Supplied passage →
········

Another example of unreasonable daylight robbery :
A plastic cutlery tray with a small pinhole, I suspect to be a product defect, the landlord is charging for a costly replacement. Can you spot the tiny pinhole?
As I failed to inform management of the small pinhole defect when the said apartment was first handed over to me, the cost of a replacement will be deducted.
This amongst other unreasonable or justified deductions - and I could write a list, have left me with a bad impression.
Any balance, if any is left after the ridiculous deductions, would be refunded to me, only after Singapore exits the circuit breaker period.
Due to the current covid pandemic, aparently no one comes into the office to sign checks.
What a perfect excuse for a tenant whom has left Singapore.
This ungrateful landlord, will scrutinise every square inch of the apartment upon a tenant's return handover.
He is not appreciative of the effort taken to repaint (it was a kind gesture on my part after a four year tenancy paying prime rental) and a thorough clean of the unit before handover.
All that scrutiny down to a pin hole in a cutlery tray served a purpose.

········

Dataset records →
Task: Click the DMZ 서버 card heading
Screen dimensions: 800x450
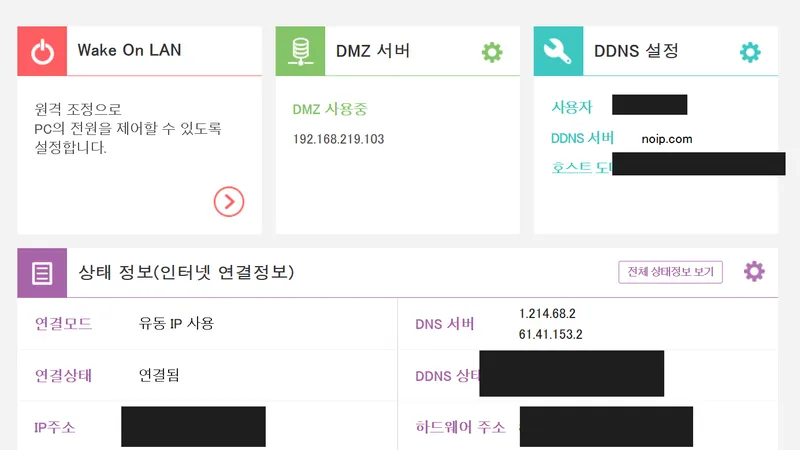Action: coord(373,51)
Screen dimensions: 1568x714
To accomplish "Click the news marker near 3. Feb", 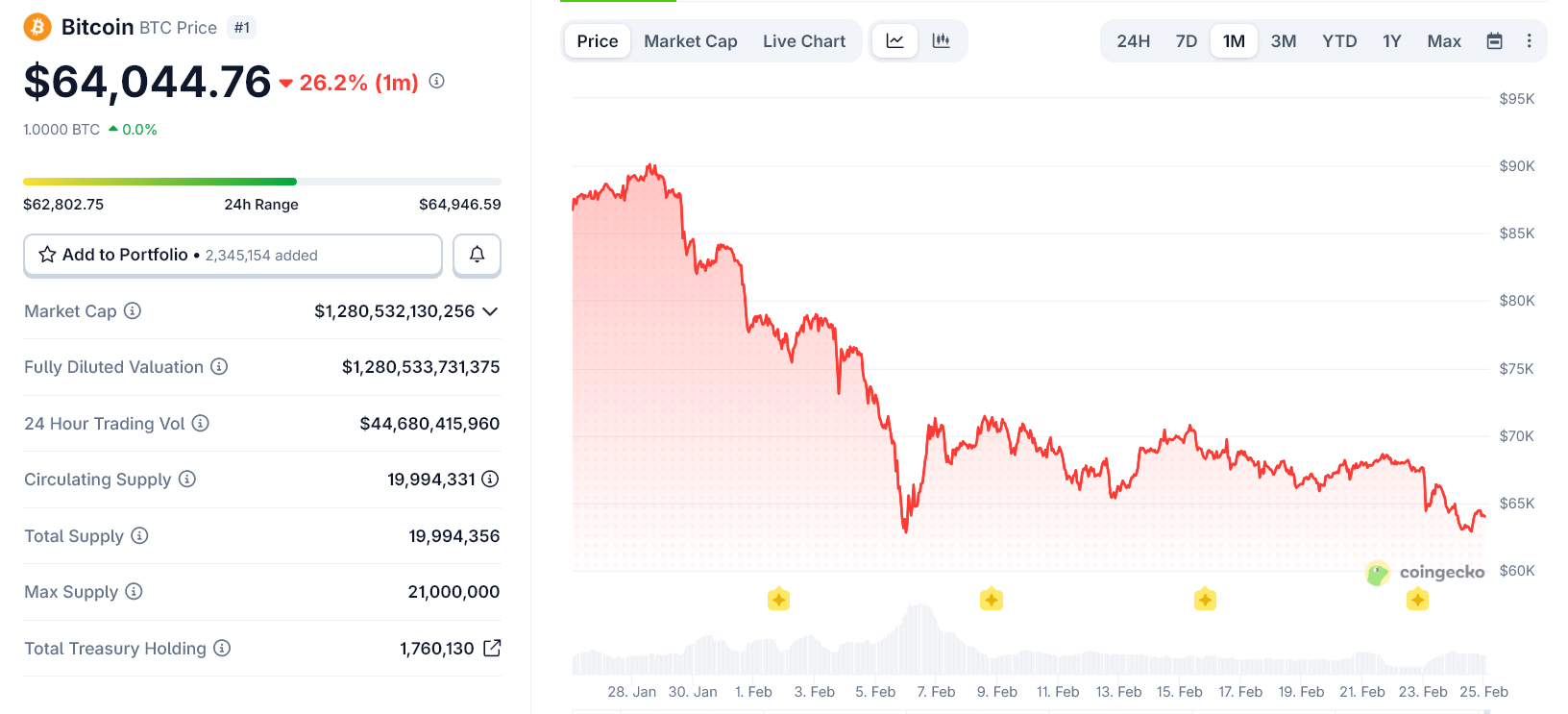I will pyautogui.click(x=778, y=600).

········

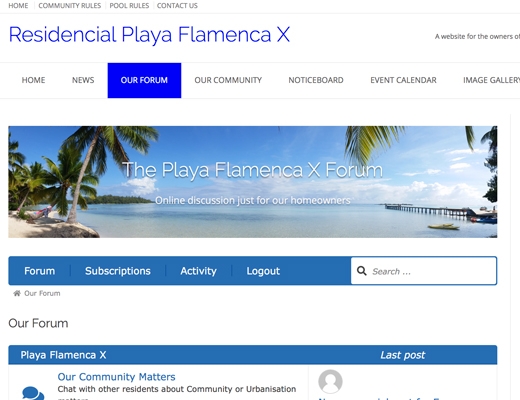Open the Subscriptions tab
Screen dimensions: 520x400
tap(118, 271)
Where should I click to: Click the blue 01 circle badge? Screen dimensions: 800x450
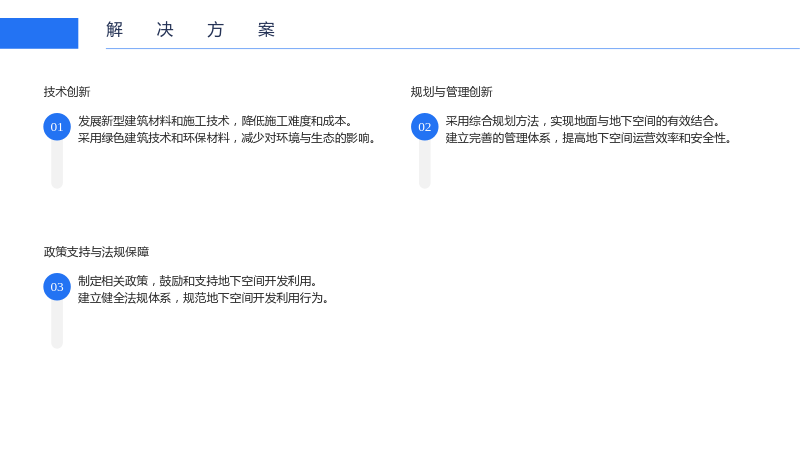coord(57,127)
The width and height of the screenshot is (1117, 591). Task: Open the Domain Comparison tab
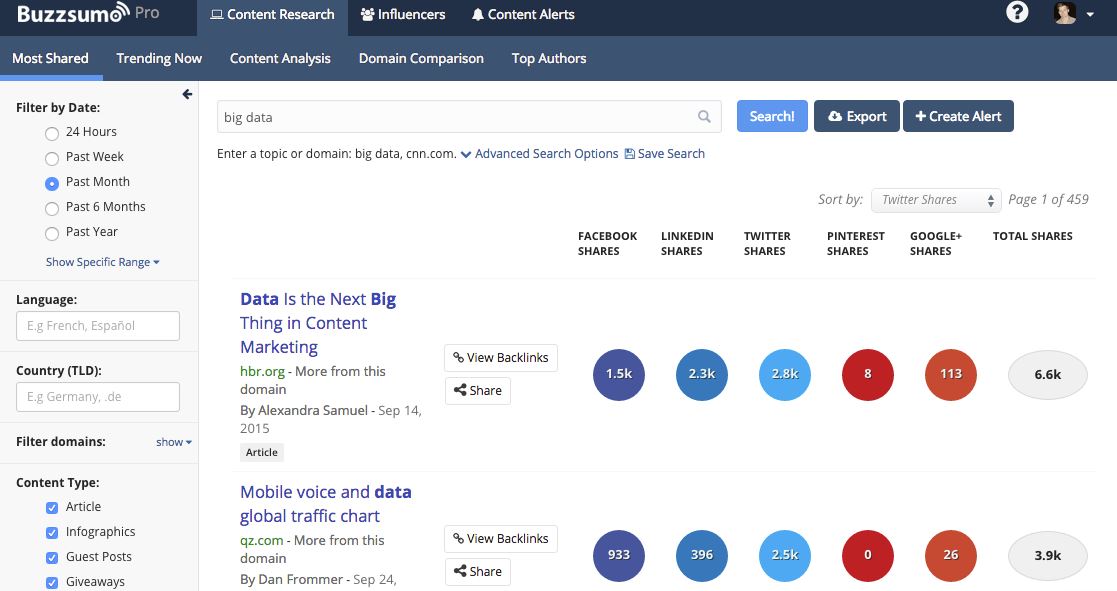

········

Tasks and exercises →
1/ In the passage about the landlord's deductions, why will the cost of replacing the cutlery tray be deducted?
2/ Continue the passage about the landlord's deductions from its last sentence.

Responses to the tasks →
1/ The writer failed to tell management about the small pinhole when the apartment was first handed over.

2/
A kitchen liner missing? Probably wasn't there originally, chargeable as well.
Uncannily enough, the landlord ignores general maintenance to replace the old pool side timber decking in dire need of replacement and makes no effort to replace the loose tiles of the building's infinity pool which has cut my foot.
And let's not forget the one and only poorly maintained unisex poolside toilet.
While The Luxe Art Museum's event space does have a fair turnover, keep in mind, weather you lease the venue space or take a apartment here, your lease is with the same coniving landlord.
Before signing on that dotted line,
have ALL verbal promisories and whatsapp's with the landlord documented and expect the refund to your tenancy deposit to be deductable wherever possible.